Read the full poem text at http://www.poetryfoundation.org/poem/171769
Awake, awake, O sleeping world
Honor the sun;
Worship the stars, those vaster suns
Who rule the night
Where black is bright
And all unselfish work is right
And Greed is Sin.
And Africa leads on:
The Poetry Foundation biography for Du Bois reveals:
In 1948 he campaigned for the Progressive Party in national elections, and in 1950 he ran for the office of U.S. senator from the state of New York on the American Labor Party ticket. Du Bois’s radical political stance provoked some run-ins with the U.S. government, the first of which occurred in 1949, when he accepted an honorary position as vice-chairman of the Council on African affairs. This organization was labeled “subversive” by the U.S. attorney general. His work with the Peace Information Center, a society devoted to banning nuclear weapons, also embroiled him in controversy. Along with four other officers from the Peace Information Center, Du Bois was indicted for “failure to register as an agent of a foreign principal.” The case was brought to trial in 1951, and the defendants were acquitted.
After the trial was over, Du Bois hoped to travel outside the United States, but he was denied a passport on the grounds that it was not in “the best interests of the United States” for him to journey abroad. Later the U.S. State Department refused to issue a passport to him unless he stated in writing that he was not a member of the Communist Party, a condition Du Bois rejected.
Du Bois had previously travelled abroad in 1936, to Japan, China and Germany. In 1945 he had travelled to the (final) fifth PanAfrican Congress in Manchester, where he met president Kwame Nkrhuma of Ghana.
Du Bois was finally able to get return of his passport after a Supreme Court decision in 1958. At the age of 90, he and his second wife travelled abroad to Europe, China and Russia. He was invited by the Ghanaian president to move to Ghana, where he directed the Encyclopaedia Africana project until he died on 27th August, 1963, in Accra, Ghana.

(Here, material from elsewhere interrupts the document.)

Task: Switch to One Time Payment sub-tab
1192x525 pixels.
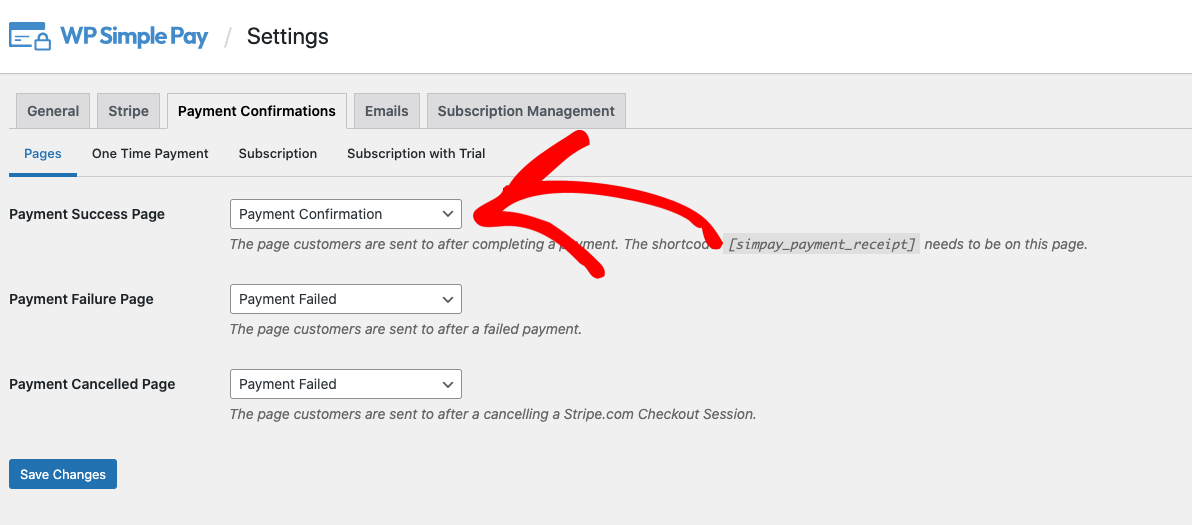Action: (x=150, y=153)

While living in Ghana his passport had again been revoked by the US authorities and he then intended to revoke his US citizenship and remain as a Ghanaian citizen. He had not completed this intention at the time of his death.
Du Bois is probably best known for his collection of essays published in 1903, Souls of Black Folk. In 2003 the centennial of its’ publication was celebrated across America…
…a staged adaptation of readings from the book premiered in New York. In an interview with Felicia R. Lee for the New York Times, Dolan Hubbard commented: “Du Bois was a founding father of multiculturalism, of blending races and ideas. You can trace the lineage of black music all the way to hip-hop in Souls…
Some of Du Bois’ work is in the public domain (some nation-dependent limitations may apply). If you would like to experience some of Dubois’ work, here are some options:
- PDF file to download of ‘Souls of Black Folk’ also available at the Gutenberg Project
- Wikimedia AUDIO FILE of a librivox reading of a chapter of’Souls of Black Folk’ (26mins approx), also available at Gutenberg Project and the librivox source.
- full Gutenberg Project search result for W.E.B. Dubois
- including to read online (from tGP, above) Darkwater, Voices from within the Veil (Originally published in 1920)
- List of selected works at the wikipedia article for W.E.B.Dubois to read more about his writings.
- (Google’s) search result for Du Bois at YouTube
- Explore the search results for Du Bois at google
This week is the last week of AfricanAmerican History Month in the US. (in the UK we have Black History Month in October).
I only came across this author by chance, on his birthday, (23rd Feb.). Have you heard of W.E.B. Du Bois before reading this post? Can you recommend any of his work, other online sources?